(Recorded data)
*** Begin section ***

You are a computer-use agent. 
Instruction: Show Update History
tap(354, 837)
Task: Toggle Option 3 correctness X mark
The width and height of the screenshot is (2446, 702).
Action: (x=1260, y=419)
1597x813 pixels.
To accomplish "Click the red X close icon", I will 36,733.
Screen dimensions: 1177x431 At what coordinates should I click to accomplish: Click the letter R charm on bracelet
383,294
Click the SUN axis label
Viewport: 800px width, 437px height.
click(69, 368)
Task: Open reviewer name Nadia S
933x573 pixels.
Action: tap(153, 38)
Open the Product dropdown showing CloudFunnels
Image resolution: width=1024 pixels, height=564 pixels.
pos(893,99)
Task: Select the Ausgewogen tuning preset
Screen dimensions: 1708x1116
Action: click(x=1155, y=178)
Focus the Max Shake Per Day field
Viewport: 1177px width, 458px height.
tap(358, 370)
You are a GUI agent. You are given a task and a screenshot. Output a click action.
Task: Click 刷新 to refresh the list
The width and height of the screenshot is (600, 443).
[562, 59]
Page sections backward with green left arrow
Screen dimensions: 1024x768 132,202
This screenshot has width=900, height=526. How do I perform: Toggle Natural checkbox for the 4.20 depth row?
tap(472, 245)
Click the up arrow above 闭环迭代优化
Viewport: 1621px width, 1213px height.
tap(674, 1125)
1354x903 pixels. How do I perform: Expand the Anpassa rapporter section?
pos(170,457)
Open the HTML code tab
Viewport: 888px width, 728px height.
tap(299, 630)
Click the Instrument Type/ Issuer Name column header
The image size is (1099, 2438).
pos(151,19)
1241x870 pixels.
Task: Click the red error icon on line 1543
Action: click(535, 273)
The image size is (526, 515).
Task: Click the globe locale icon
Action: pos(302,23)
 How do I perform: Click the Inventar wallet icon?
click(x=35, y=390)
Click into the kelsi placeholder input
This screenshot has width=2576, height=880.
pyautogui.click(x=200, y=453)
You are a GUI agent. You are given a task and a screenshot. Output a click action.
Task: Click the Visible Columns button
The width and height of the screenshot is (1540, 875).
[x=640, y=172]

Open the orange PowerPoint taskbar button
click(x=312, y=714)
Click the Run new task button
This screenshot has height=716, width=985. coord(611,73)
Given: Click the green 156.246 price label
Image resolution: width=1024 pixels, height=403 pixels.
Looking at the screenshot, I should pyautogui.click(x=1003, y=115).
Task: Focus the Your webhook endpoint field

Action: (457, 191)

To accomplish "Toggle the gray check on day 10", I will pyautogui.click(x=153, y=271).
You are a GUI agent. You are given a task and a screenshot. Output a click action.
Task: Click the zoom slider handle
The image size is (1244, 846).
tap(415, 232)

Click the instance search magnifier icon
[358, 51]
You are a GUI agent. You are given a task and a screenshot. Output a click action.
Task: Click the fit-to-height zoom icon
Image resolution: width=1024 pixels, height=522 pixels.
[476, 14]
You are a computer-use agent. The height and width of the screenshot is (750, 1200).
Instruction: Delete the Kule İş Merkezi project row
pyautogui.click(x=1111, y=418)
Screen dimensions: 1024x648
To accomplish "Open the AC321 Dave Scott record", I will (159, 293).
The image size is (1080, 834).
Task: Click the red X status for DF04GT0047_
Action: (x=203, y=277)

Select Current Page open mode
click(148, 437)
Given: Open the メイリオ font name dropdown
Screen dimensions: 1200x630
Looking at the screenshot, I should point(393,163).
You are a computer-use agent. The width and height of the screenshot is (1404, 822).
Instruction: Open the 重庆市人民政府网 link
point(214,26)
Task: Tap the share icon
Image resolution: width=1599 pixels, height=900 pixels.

*** End section ***

(Action item):
Repeat the data exactly. Leave nothing out.

(Exercise output):
You are a computer-use agent. 
Instruction: Show Update History
tap(354, 837)
Task: Toggle Option 3 correctness X mark
The width and height of the screenshot is (2446, 702).
Action: (x=1260, y=419)
1597x813 pixels.
To accomplish "Click the red X close icon", I will 36,733.
Screen dimensions: 1177x431 At what coordinates should I click to accomplish: Click the letter R charm on bracelet
383,294
Click the SUN axis label
Viewport: 800px width, 437px height.
click(69, 368)
Task: Open reviewer name Nadia S
933x573 pixels.
Action: tap(153, 38)
Open the Product dropdown showing CloudFunnels
Image resolution: width=1024 pixels, height=564 pixels.
pos(893,99)
Task: Select the Ausgewogen tuning preset
Screen dimensions: 1708x1116
Action: click(x=1155, y=178)
Focus the Max Shake Per Day field
Viewport: 1177px width, 458px height.
tap(358, 370)
You are a GUI agent. You are given a task and a screenshot. Output a click action.
Task: Click 刷新 to refresh the list
The width and height of the screenshot is (600, 443).
[562, 59]
Page sections backward with green left arrow
Screen dimensions: 1024x768 132,202
This screenshot has width=900, height=526. How do I perform: Toggle Natural checkbox for the 4.20 depth row?
tap(472, 245)
Click the up arrow above 闭环迭代优化
Viewport: 1621px width, 1213px height.
tap(674, 1125)
1354x903 pixels. How do I perform: Expand the Anpassa rapporter section?
pos(170,457)
Open the HTML code tab
Viewport: 888px width, 728px height.
tap(299, 630)
Click the Instrument Type/ Issuer Name column header
The image size is (1099, 2438).
pos(151,19)
1241x870 pixels.
Task: Click the red error icon on line 1543
Action: click(535, 273)
The image size is (526, 515).
Task: Click the globe locale icon
Action: pos(302,23)
 How do I perform: Click the Inventar wallet icon?
click(x=35, y=390)
Click into the kelsi placeholder input
This screenshot has width=2576, height=880.
pyautogui.click(x=200, y=453)
You are a GUI agent. You are given a task and a screenshot. Output a click action.
Task: Click the Visible Columns button
The width and height of the screenshot is (1540, 875).
[x=640, y=172]

Open the orange PowerPoint taskbar button
click(x=312, y=714)
Click the Run new task button
This screenshot has height=716, width=985. coord(611,73)
Given: Click the green 156.246 price label
Image resolution: width=1024 pixels, height=403 pixels.
Looking at the screenshot, I should pyautogui.click(x=1003, y=115).
Task: Focus the Your webhook endpoint field

Action: (457, 191)

To accomplish "Toggle the gray check on day 10", I will pyautogui.click(x=153, y=271).
You are a GUI agent. You are given a task and a screenshot. Output a click action.
Task: Click the zoom slider handle
The image size is (1244, 846).
tap(415, 232)

Click the instance search magnifier icon
[358, 51]
You are a GUI agent. You are given a task and a screenshot. Output a click action.
Task: Click the fit-to-height zoom icon
Image resolution: width=1024 pixels, height=522 pixels.
[476, 14]
You are a computer-use agent. The height and width of the screenshot is (750, 1200).
Instruction: Delete the Kule İş Merkezi project row
pyautogui.click(x=1111, y=418)
Screen dimensions: 1024x648
To accomplish "Open the AC321 Dave Scott record", I will (159, 293).
The image size is (1080, 834).
Task: Click the red X status for DF04GT0047_
Action: (x=203, y=277)

Select Current Page open mode
click(148, 437)
Given: Open the メイリオ font name dropdown
Screen dimensions: 1200x630
Looking at the screenshot, I should point(393,163).
You are a computer-use agent. The width and height of the screenshot is (1404, 822).
Instruction: Open the 重庆市人民政府网 link
point(214,26)
Task: Tap the share icon
Image resolution: width=1599 pixels, height=900 pixels.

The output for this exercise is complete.